What you have to do: Only the text should be kept: print every entry below exactly and leave each image out.

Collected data
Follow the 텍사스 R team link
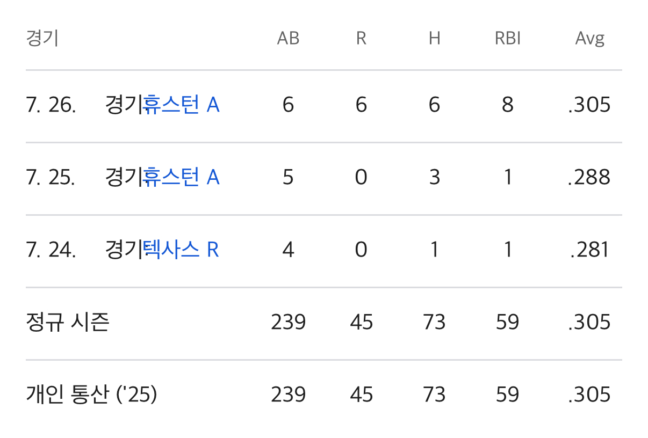 [x=181, y=250]
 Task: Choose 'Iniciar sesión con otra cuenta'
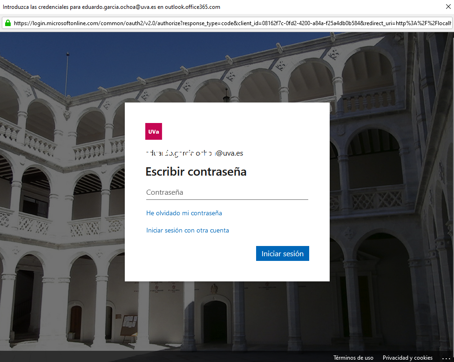(188, 230)
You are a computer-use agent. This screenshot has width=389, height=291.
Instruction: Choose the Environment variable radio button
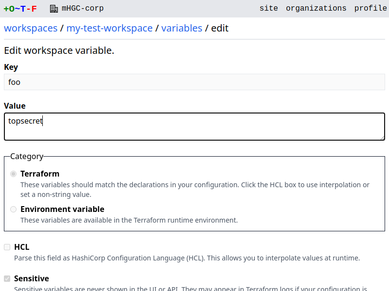click(14, 209)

Solution to this task:
Follow the 텍사스 R team link
 [x=181, y=250]
 Task: Choose 'Iniciar sesión con otra cuenta'
(188, 230)
You are a computer-use agent. This screenshot has width=389, height=291.
Instruction: Choose the Environment variable radio button
click(14, 209)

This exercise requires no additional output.